There is a place in Monza where time seems to stand still, where it seems to relive for real an older and now forgotten world.
This place is the Vimercati Hat Factory: a workshop that with tradition and innovation is able to carry on a production that made the city, between the late nineteenth century and the first half of the twentieth century, a specialized industrial center.
The Arte del Cappello developed in Monza as early as the late 17th century, when small workshops focused on the production of woolen hats. It was from the 1870s, however, that some workshops turned into full-fledged enterprises, marking their industrial advancement. The introduction of machines, new patents, and the exploitation of railroads allowed the largest families of Monza hatmakers to be recognized worldwide.
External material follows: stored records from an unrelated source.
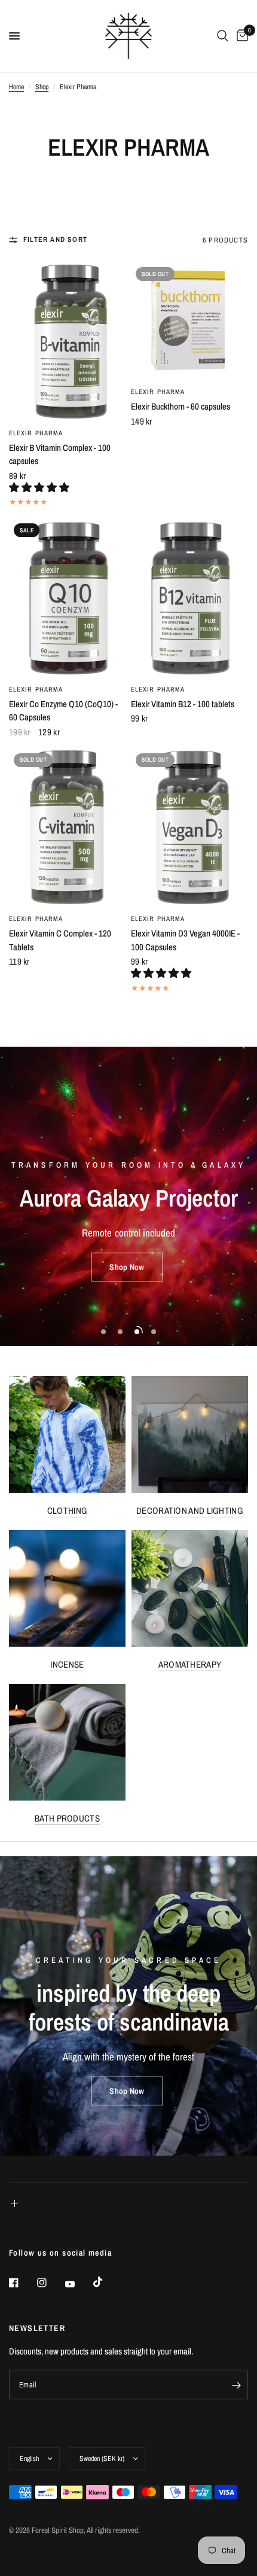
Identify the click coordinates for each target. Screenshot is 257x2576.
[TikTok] (106, 2282)
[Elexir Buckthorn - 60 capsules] (189, 321)
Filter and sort (55, 239)
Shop (41, 87)
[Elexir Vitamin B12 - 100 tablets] (189, 598)
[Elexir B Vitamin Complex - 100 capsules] (67, 341)
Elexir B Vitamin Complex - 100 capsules (60, 454)
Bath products (67, 1818)
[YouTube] (78, 2284)
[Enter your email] (236, 2385)
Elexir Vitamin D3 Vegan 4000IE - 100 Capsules (185, 940)
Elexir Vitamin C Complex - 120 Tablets (60, 940)
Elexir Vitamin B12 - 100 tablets (182, 704)
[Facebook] (22, 2282)
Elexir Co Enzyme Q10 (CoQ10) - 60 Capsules (63, 711)
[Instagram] (50, 2282)
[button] (40, 487)
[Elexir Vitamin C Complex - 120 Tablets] (67, 827)
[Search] (222, 36)
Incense (67, 1664)
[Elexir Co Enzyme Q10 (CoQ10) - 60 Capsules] (67, 598)
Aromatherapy (190, 1664)
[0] (240, 36)
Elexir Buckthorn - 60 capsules (180, 406)
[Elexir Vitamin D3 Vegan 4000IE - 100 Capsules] (189, 827)
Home (16, 87)
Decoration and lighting (189, 1510)
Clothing (67, 1510)
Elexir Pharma (36, 433)
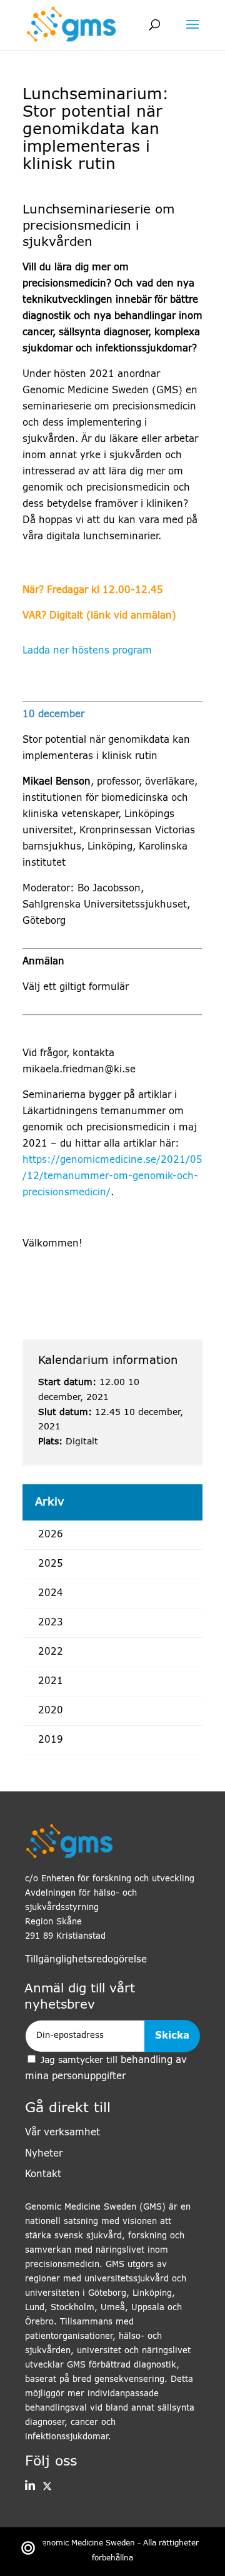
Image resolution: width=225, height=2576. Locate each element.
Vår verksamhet (62, 2132)
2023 (50, 1622)
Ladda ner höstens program (87, 650)
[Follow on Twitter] (43, 2487)
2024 (50, 1593)
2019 (50, 1740)
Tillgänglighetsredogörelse (86, 1959)
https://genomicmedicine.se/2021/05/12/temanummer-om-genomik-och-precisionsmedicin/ (112, 1176)
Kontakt (43, 2174)
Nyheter (43, 2153)
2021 (50, 1681)
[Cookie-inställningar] (28, 2548)
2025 (50, 1564)
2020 (50, 1710)
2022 (50, 1652)
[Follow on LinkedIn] (30, 2487)
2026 (50, 1534)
Examples are the activities of the Villa, the Valera and Ricci families, the Cambiaghi, the Fratelli Paleari, and the Carozzi. Some of the portraits are now on display at the Musei Civici di Monza.
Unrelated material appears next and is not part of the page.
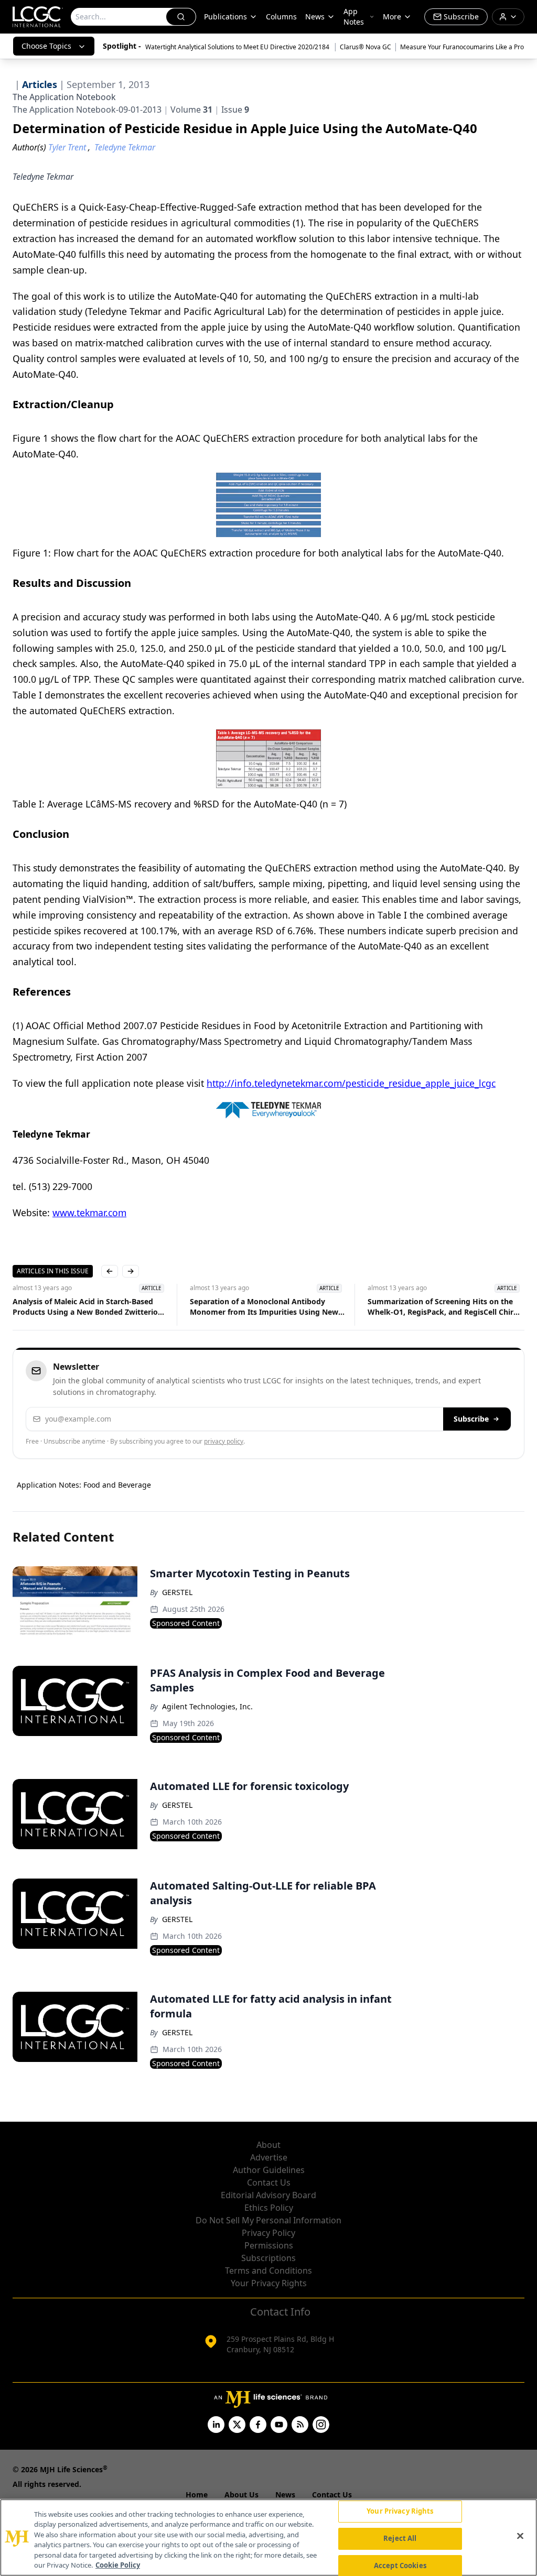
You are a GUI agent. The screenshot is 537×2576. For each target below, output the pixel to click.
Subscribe (471, 1419)
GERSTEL (177, 1592)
Monza had become the "City of the Hat", capable of producing more than 60,000 finished hats a day, and was recognized as one of the world's major centers of felt manufacturing. From 12 enterprises with 163 employees in 1864, it grew to 26 factories with 3842 employees by the end of the century. Wool was imported from France, England, and Germany; while felts and finished hats were also sold for Europe and South America.
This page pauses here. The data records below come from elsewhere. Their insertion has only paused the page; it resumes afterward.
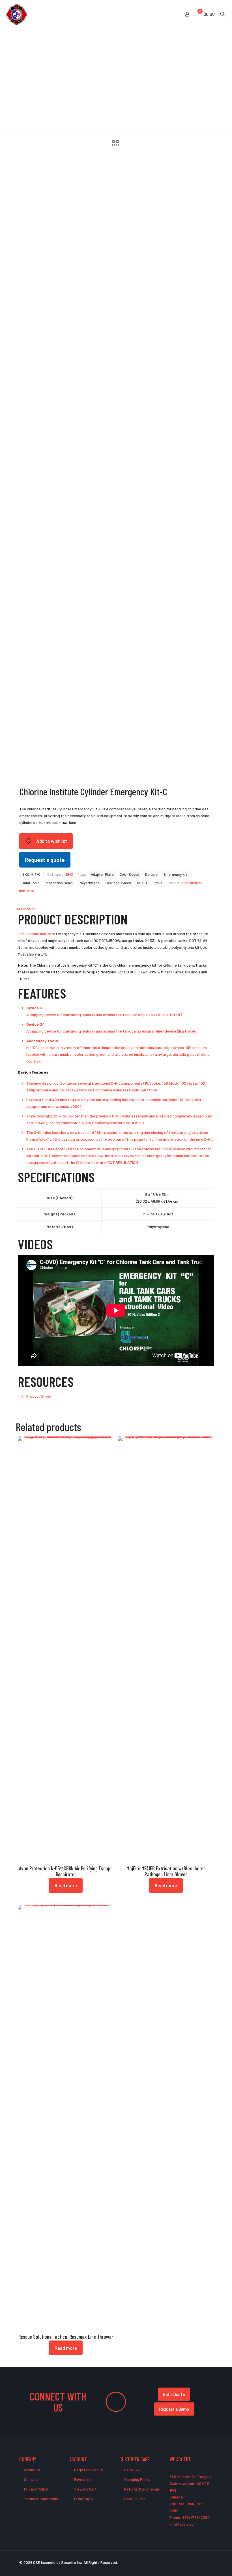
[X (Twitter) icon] (187, 2562)
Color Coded (129, 874)
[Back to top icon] (205, 2564)
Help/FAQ (131, 2469)
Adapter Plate (102, 874)
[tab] (116, 908)
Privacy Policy (35, 2489)
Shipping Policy (136, 2479)
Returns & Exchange (141, 2489)
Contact (30, 2479)
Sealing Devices (118, 883)
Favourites (83, 2479)
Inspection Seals (59, 883)
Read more (66, 1885)
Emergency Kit (175, 874)
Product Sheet (39, 1396)
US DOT (143, 883)
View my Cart (85, 2489)
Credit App (83, 2498)
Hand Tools (31, 883)
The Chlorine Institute (36, 933)
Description (26, 908)
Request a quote (45, 859)
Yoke (158, 883)
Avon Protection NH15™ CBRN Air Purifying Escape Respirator (66, 1871)
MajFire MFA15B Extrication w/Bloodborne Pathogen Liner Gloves (166, 1871)
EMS (69, 874)
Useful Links (134, 2498)
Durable (151, 874)
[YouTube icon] (193, 2562)
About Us (31, 2469)
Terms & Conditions (40, 2498)
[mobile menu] (167, 14)
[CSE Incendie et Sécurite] (16, 14)
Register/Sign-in (88, 2469)
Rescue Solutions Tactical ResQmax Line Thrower (65, 2336)
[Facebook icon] (181, 2562)
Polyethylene (89, 883)
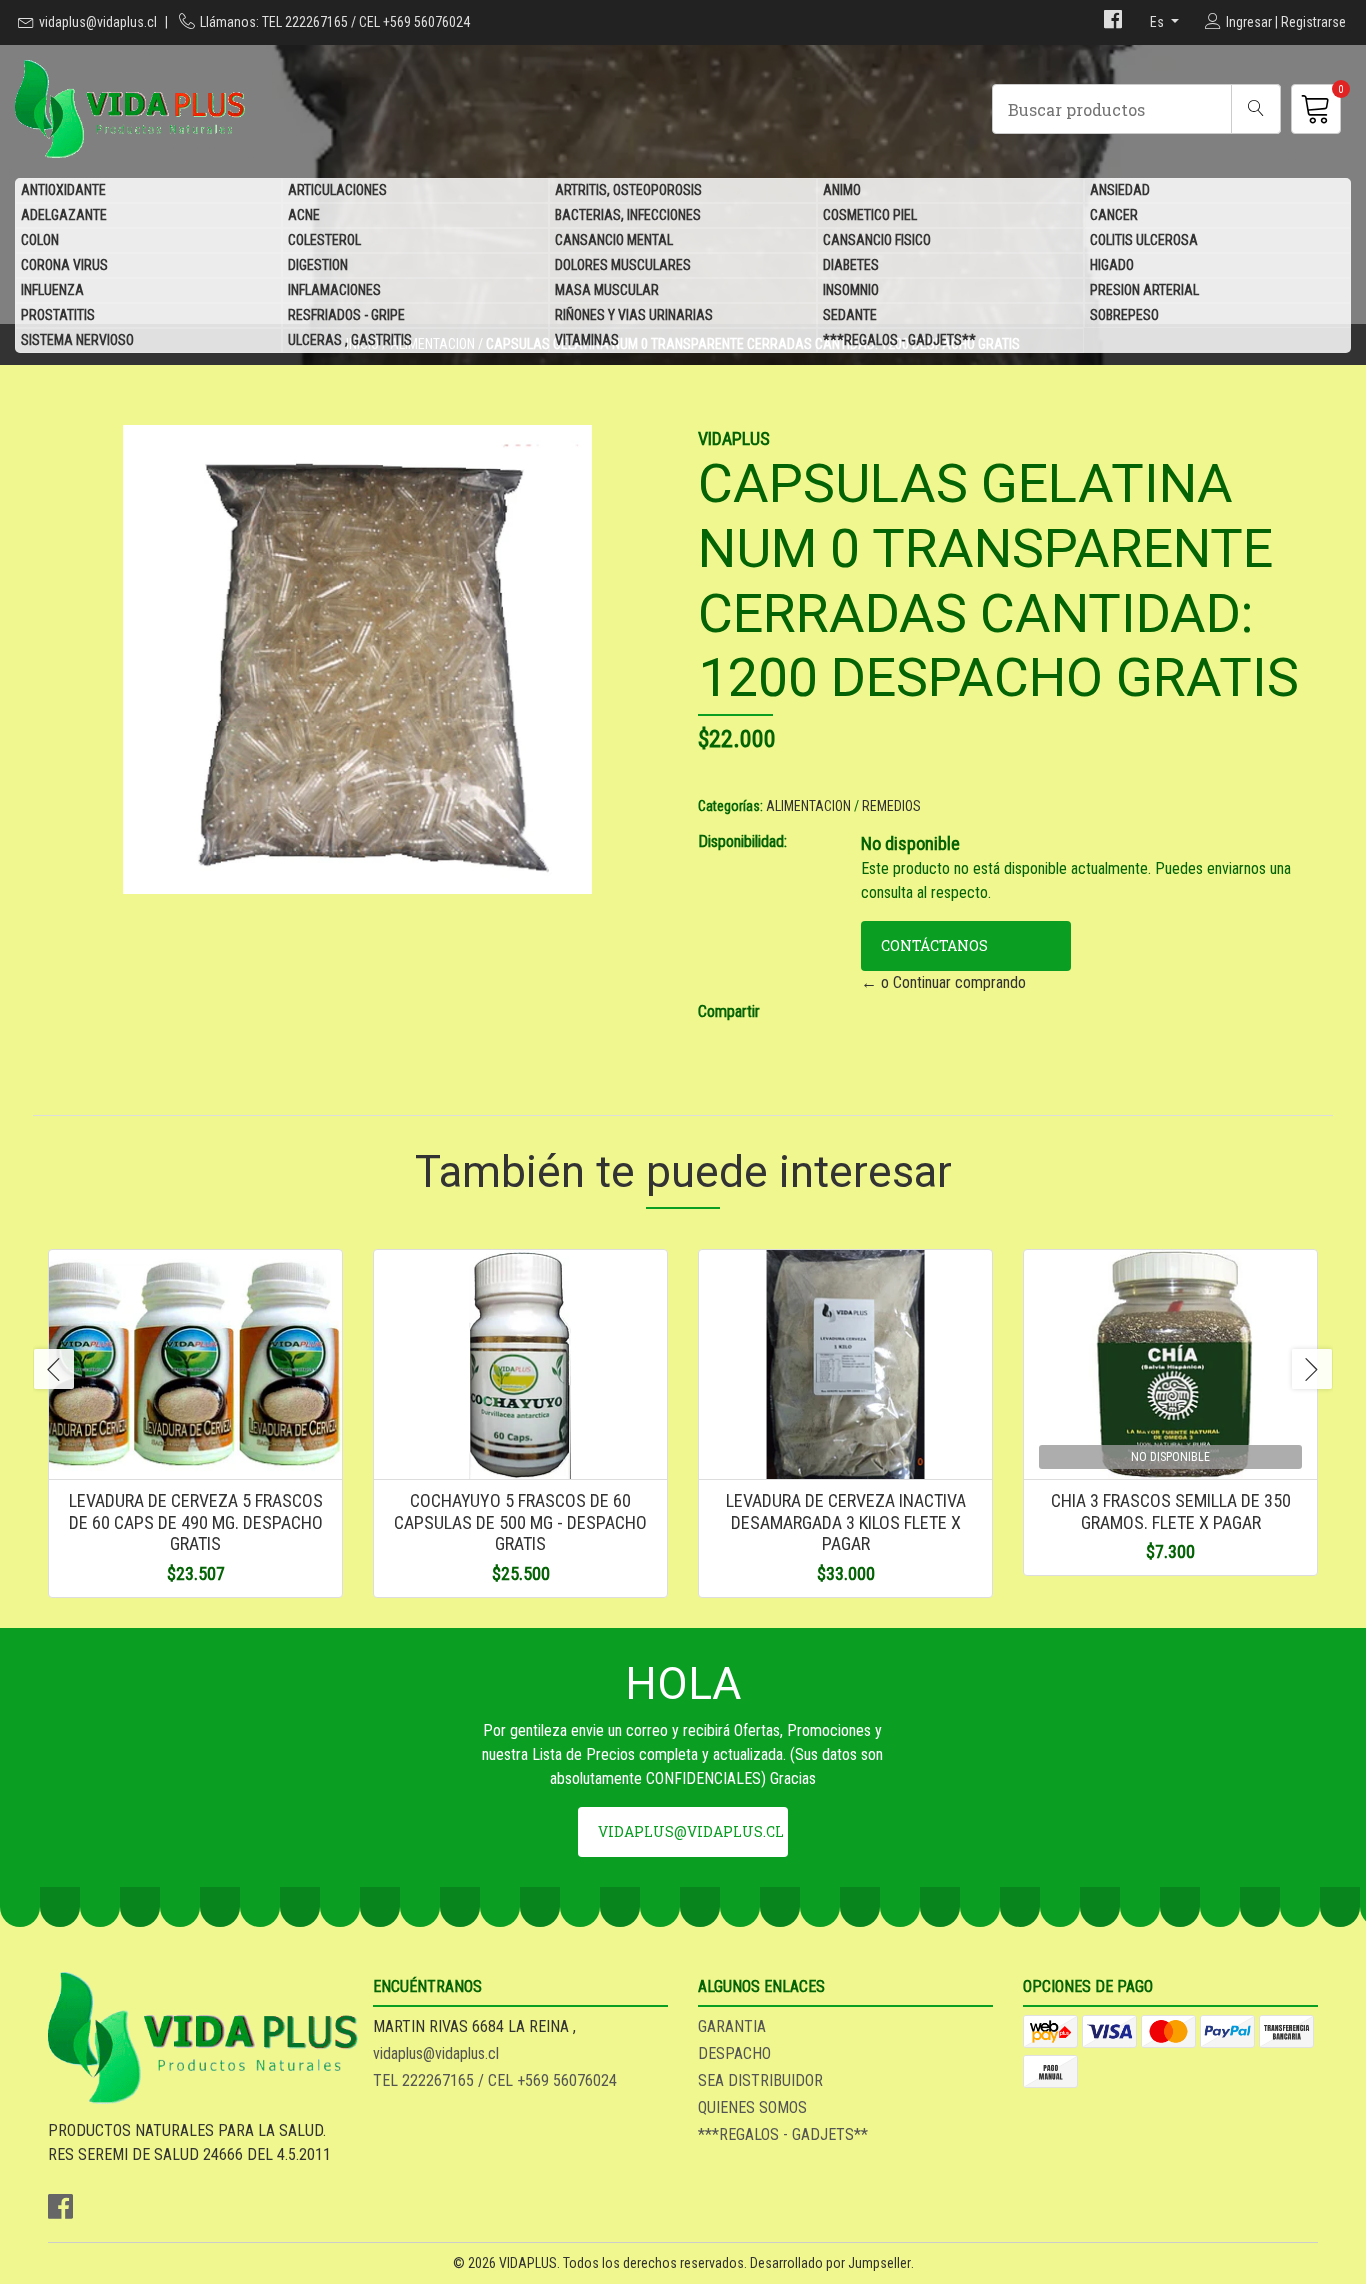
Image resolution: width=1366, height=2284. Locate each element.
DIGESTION (318, 265)
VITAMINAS (587, 340)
By 1832 the Pio Istituto De Cappellari in Monza had already been formed, with the purpose of aiding members in cases of illness and unemployment due to lack of work.
The decline of the Monza hat industry took place as early as the world wars. It was the economic boom, however, that marked its almost total disappearance: new fashions, inconvenience of use in automobiles, and markets meant that the Monzese Hat Factory now became something special to look for.
Welcome, then, to Monza, to discover "madhatters" whose places deserve to be known and visited.
The brothers Gabriele and Giulio Vimercati, already hatmakers by trade, started a family-run hat factory in the fall of 1953. Gabriele's sons-Giuseppe, Giorgio and Marco-at a very young age learned the techniques of manufacturing, carrying on the workshop by creating precious headgear. Today grandchildren Roberto, Fabrizio and Elisa also work in the company.
As a child I spent many hours in the hat factory, watching every movement, every transformation until a hat was created. I still remember the steam that enveloped the felt, the care with which it was handled, many stacks of hats throughout the company, the boxes ready for shipment. As a child, I never imagined that one day I would be working right there where Dad or uncles were. Without realizing it, though, I was already learning the movements, the techniques, and I was fascinated." Fabrizio
The Cappellificio Vimercati deals with the so-called "in nero" processing, consisting of as many as 10 stages, by which the felt cone is transformed into a finished hat.
Surprising certainly remain some steps:
- the Apprettatura, the first stage, where the degree of rigidity of the future hat is decided. The machine causes the sizing agent (liquid shellac) to penetrate the felt.
- the Informing, the third stage, where the hatter prepares the felt, choosing the size of the head height and the width of the brim.
- the Sanding, the sixth stage, where the hat wing is steamed and pressed onto wooden hoops by means of a heavy sandbag, so that it takes on the desired shape.
In 2020, Vimercati Hats 1953 implemented a project to create a digital archive, with the aim of collecting the testimonies of those who worked in Monza's hat factories so as not to lose the past, pass it on and revive it, with the dream of one day being able to have a Hat Museum in Monza.